** THE DATA follows **
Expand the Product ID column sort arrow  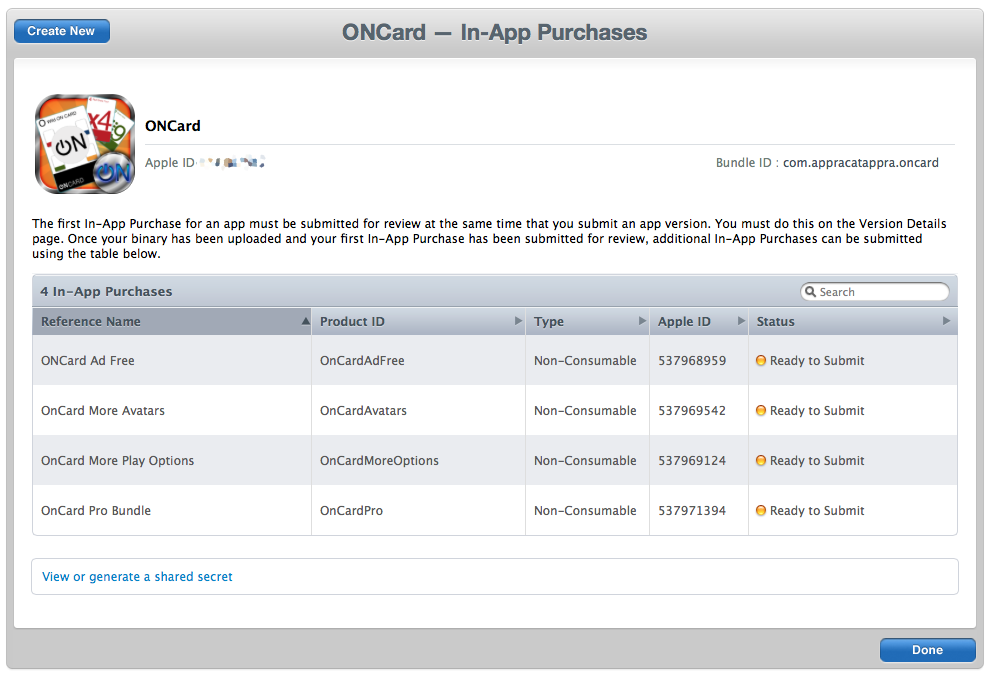point(518,321)
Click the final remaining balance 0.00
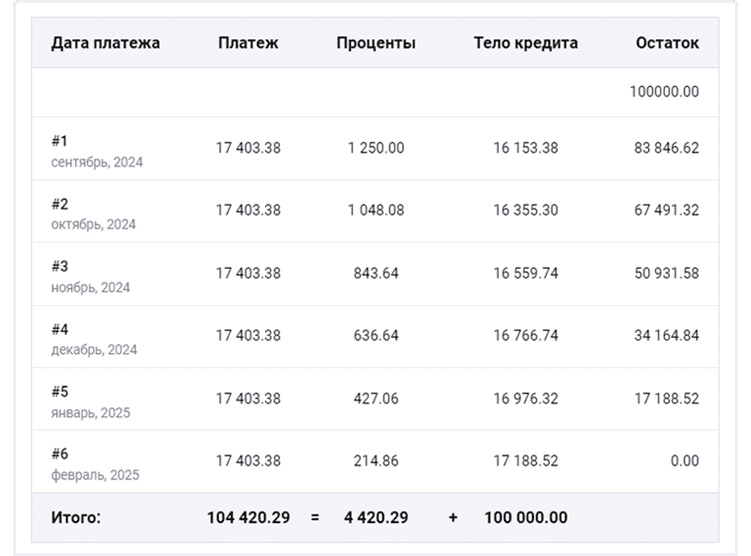 point(684,461)
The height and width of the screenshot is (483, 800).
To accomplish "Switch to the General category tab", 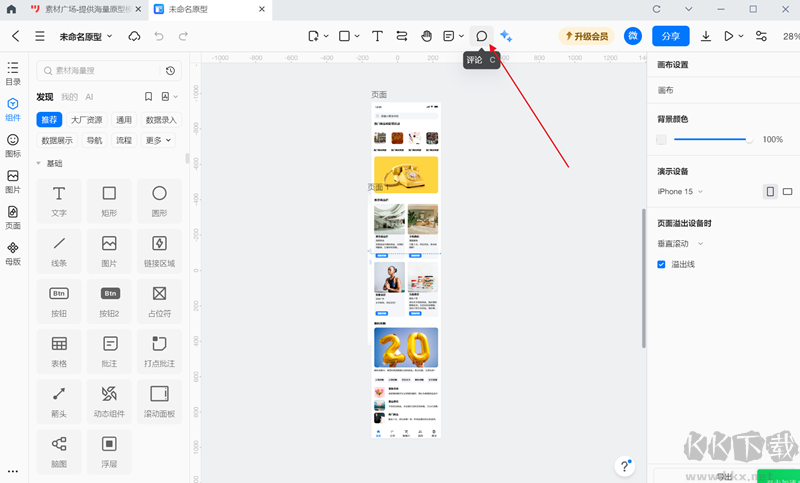I will point(124,119).
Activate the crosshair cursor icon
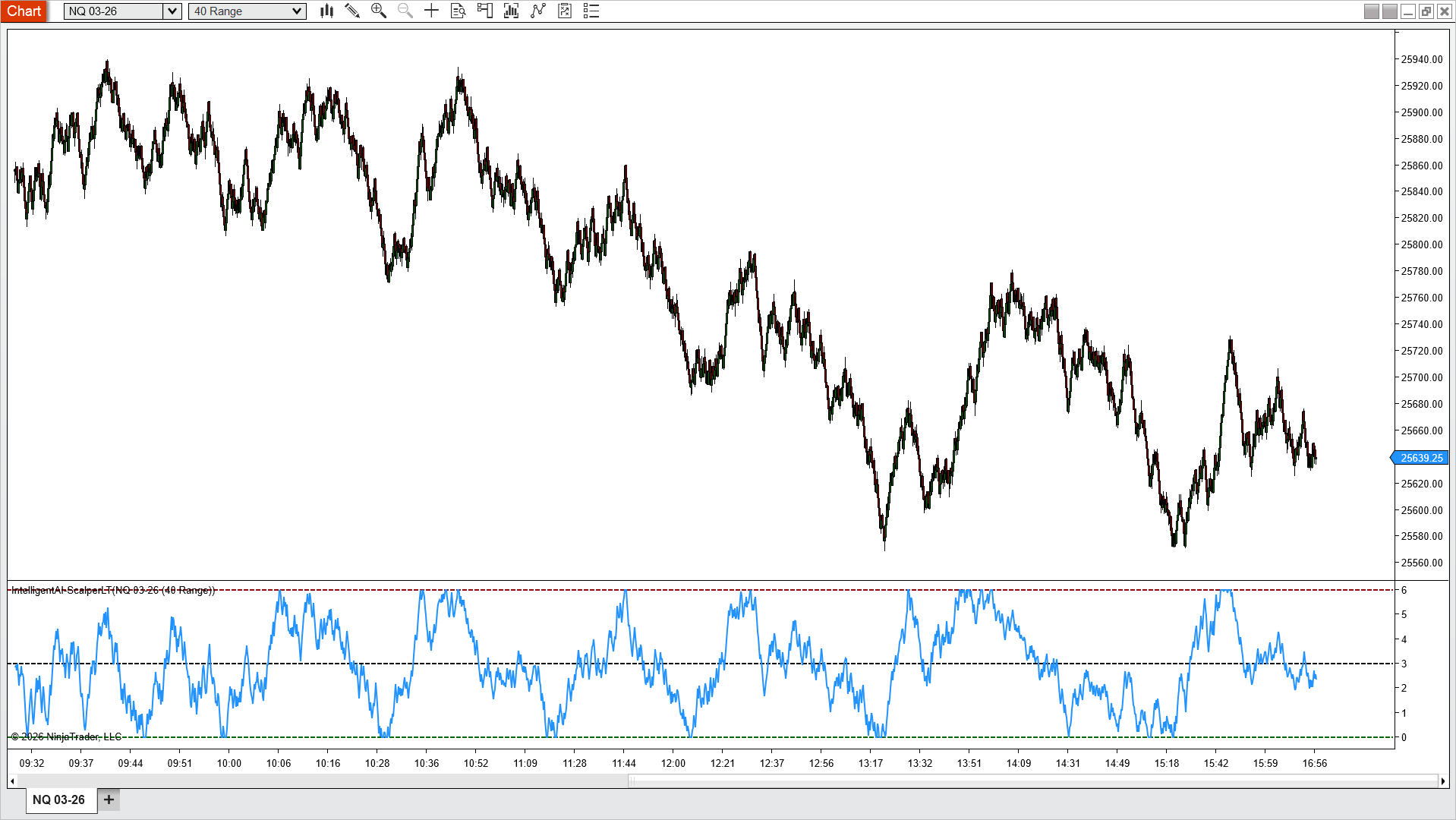This screenshot has height=820, width=1456. [x=431, y=11]
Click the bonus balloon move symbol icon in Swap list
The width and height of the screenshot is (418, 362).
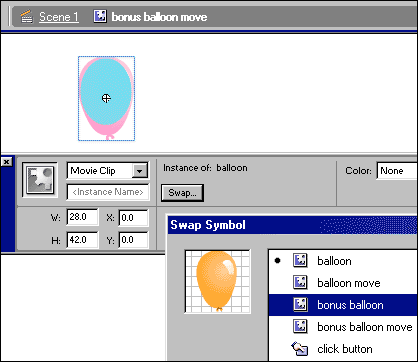pos(300,326)
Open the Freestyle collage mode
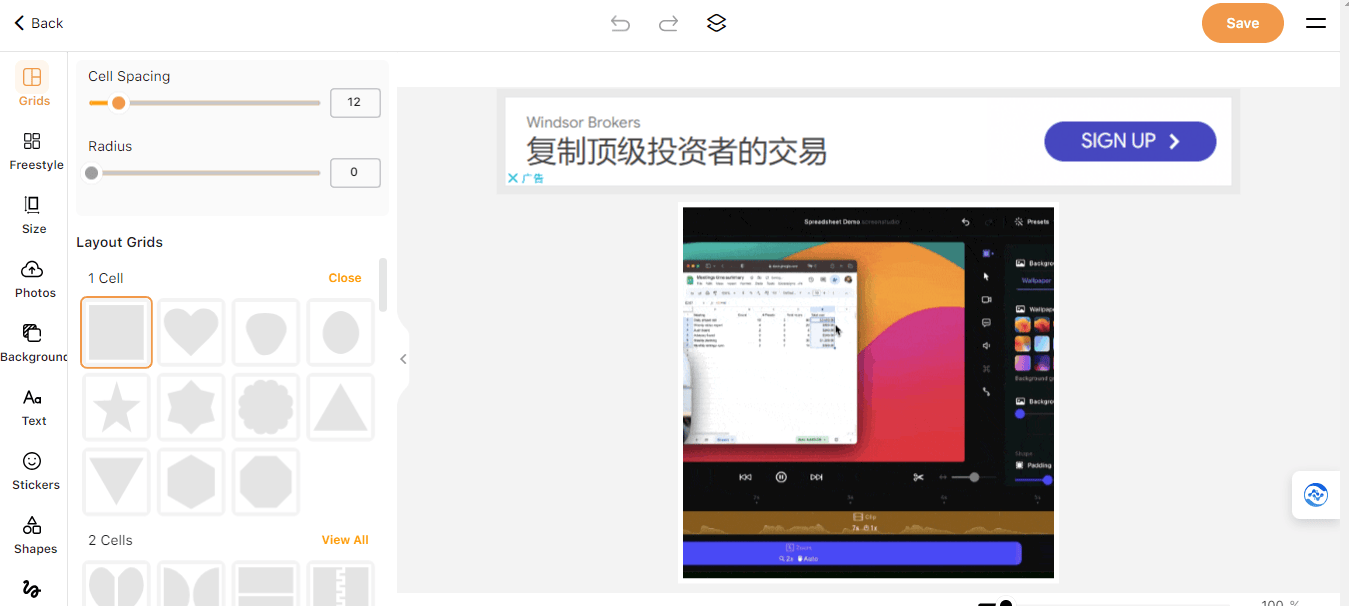The width and height of the screenshot is (1349, 606). click(33, 151)
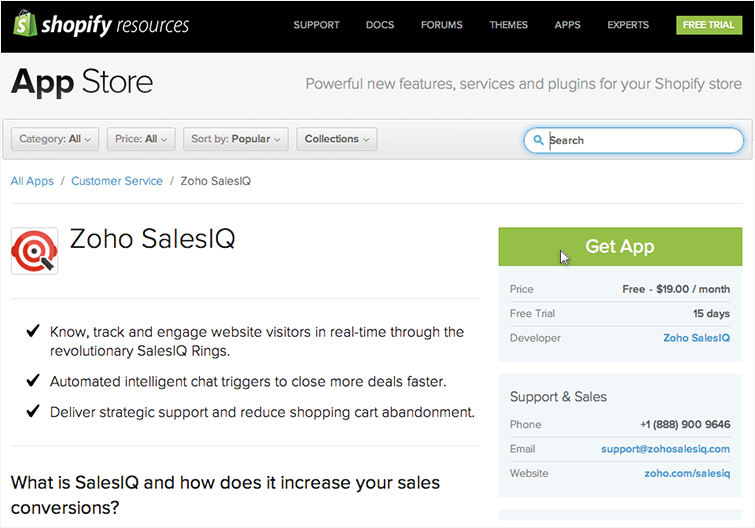
Task: Follow the All Apps breadcrumb link
Action: tap(32, 181)
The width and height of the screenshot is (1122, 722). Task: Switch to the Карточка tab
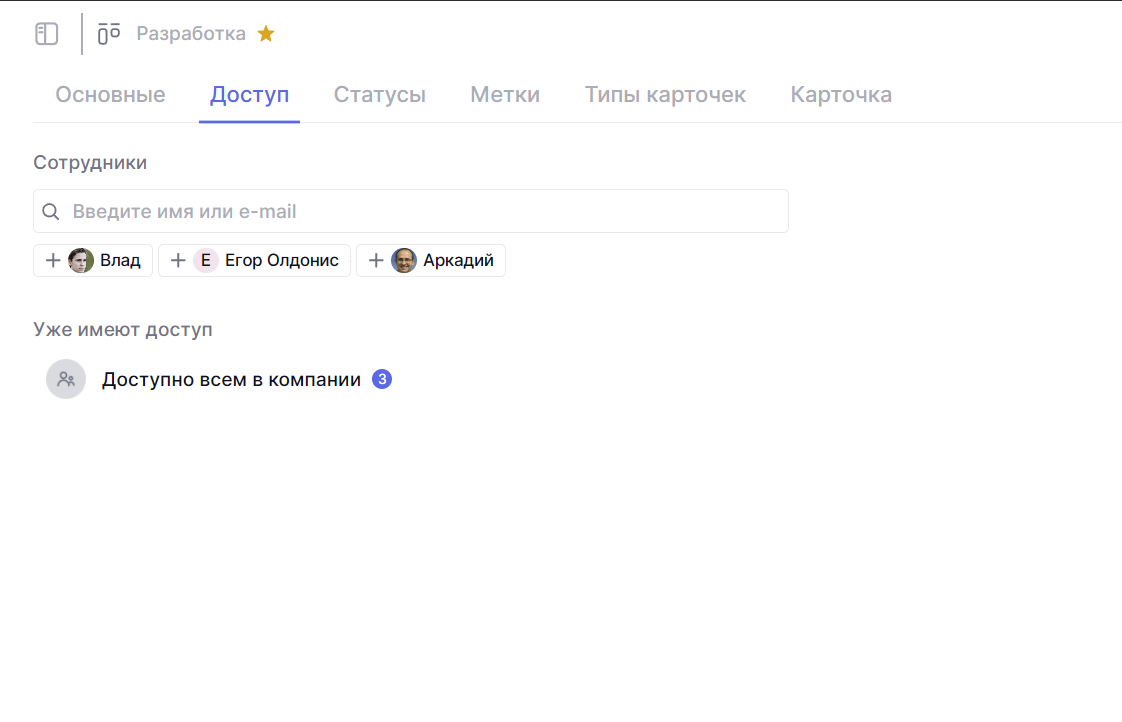[x=841, y=95]
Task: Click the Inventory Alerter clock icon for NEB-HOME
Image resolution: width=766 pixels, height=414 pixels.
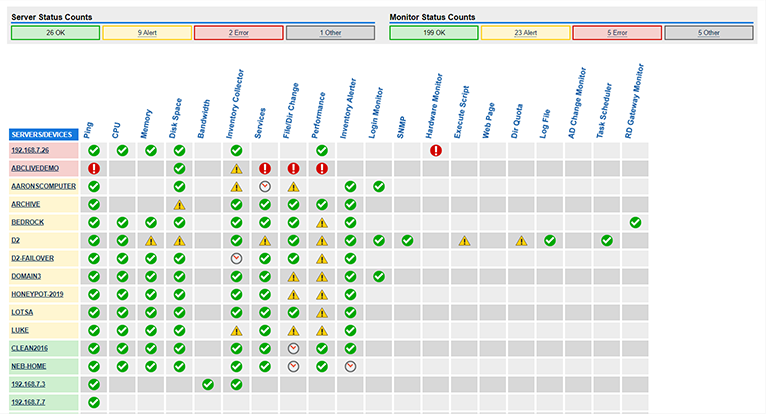Action: [350, 366]
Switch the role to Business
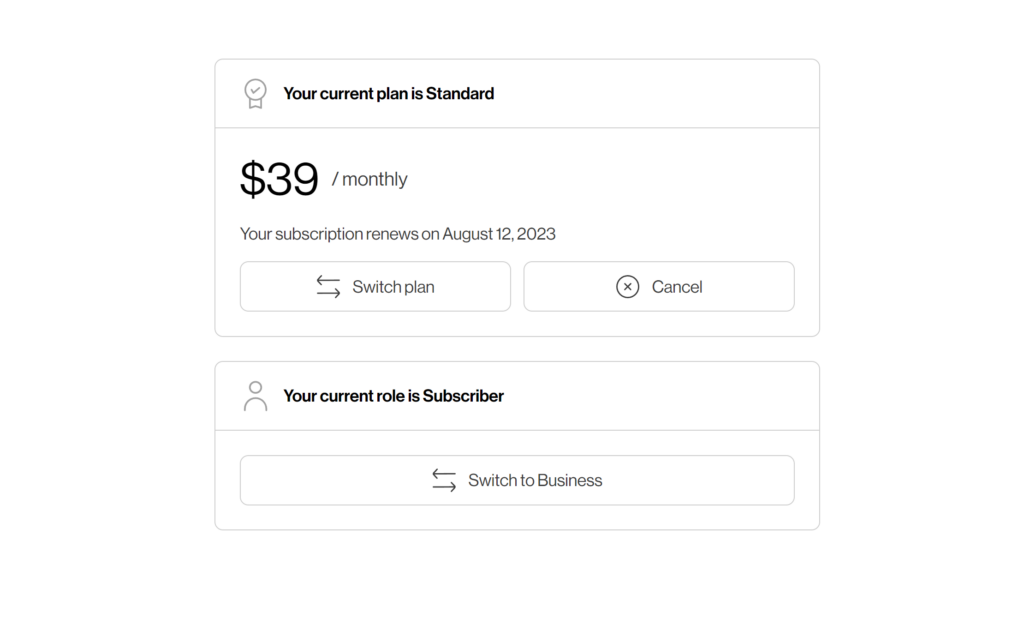1024x631 pixels. pyautogui.click(x=517, y=480)
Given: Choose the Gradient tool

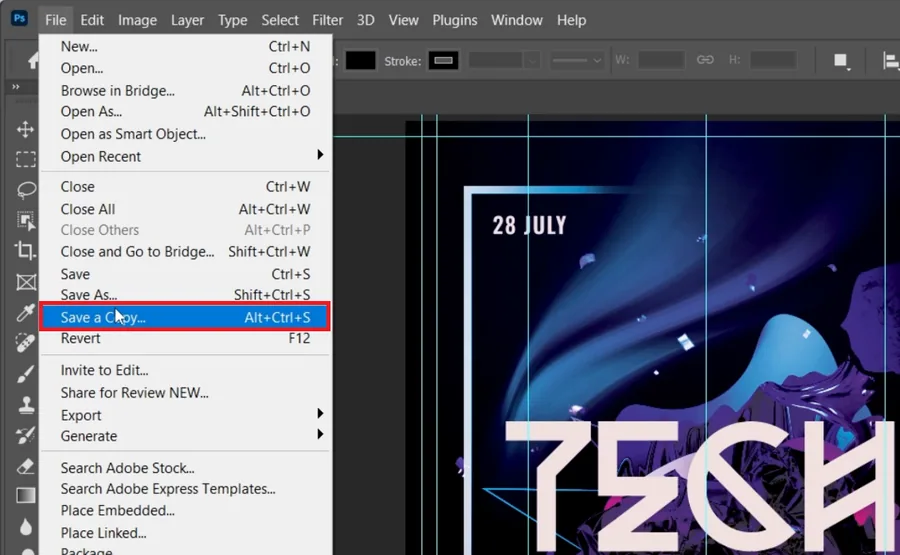Looking at the screenshot, I should 25,495.
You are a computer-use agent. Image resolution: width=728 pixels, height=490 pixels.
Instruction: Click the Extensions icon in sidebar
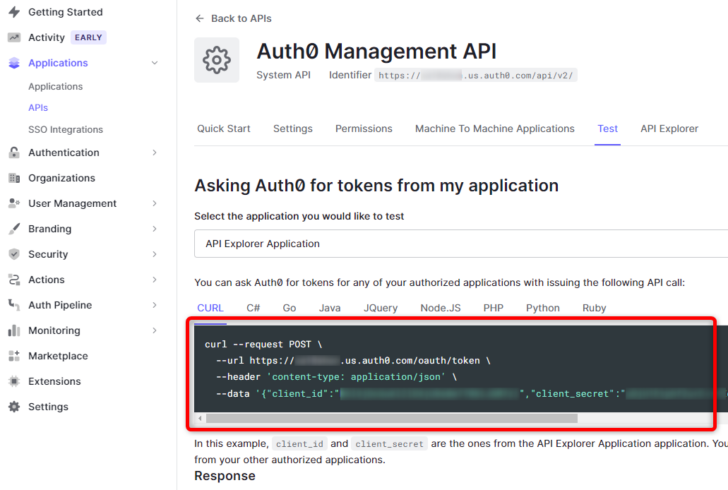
** End of THE DATA **
- WHAT IS EXPECTED -
Please retype, exactly as they appear, the lines from the one with "Click the bonus" through the final line of the material, both included, and drop any pictures.

- RESULT OF THE EXERCISE -
Click the bonus balloon move symbol icon in Swap list
The width and height of the screenshot is (418, 362).
pos(300,326)
Open the Freestyle collage mode
The width and height of the screenshot is (1349, 606). click(33, 151)
Task: Follow the All Apps breadcrumb link
Action: tap(32, 181)
The width and height of the screenshot is (1122, 722). Task: Switch to the Карточка tab
[x=841, y=95]
Task: Click the Inventory Alerter clock icon for NEB-HOME
Image resolution: width=766 pixels, height=414 pixels.
Action: [350, 366]
Switch the role to Business
1024x631 pixels. pyautogui.click(x=517, y=480)
Given: Choose the Gradient tool

Looking at the screenshot, I should 25,495.
You are a computer-use agent. Image resolution: width=728 pixels, height=490 pixels.
Instruction: Click the Extensions icon in sidebar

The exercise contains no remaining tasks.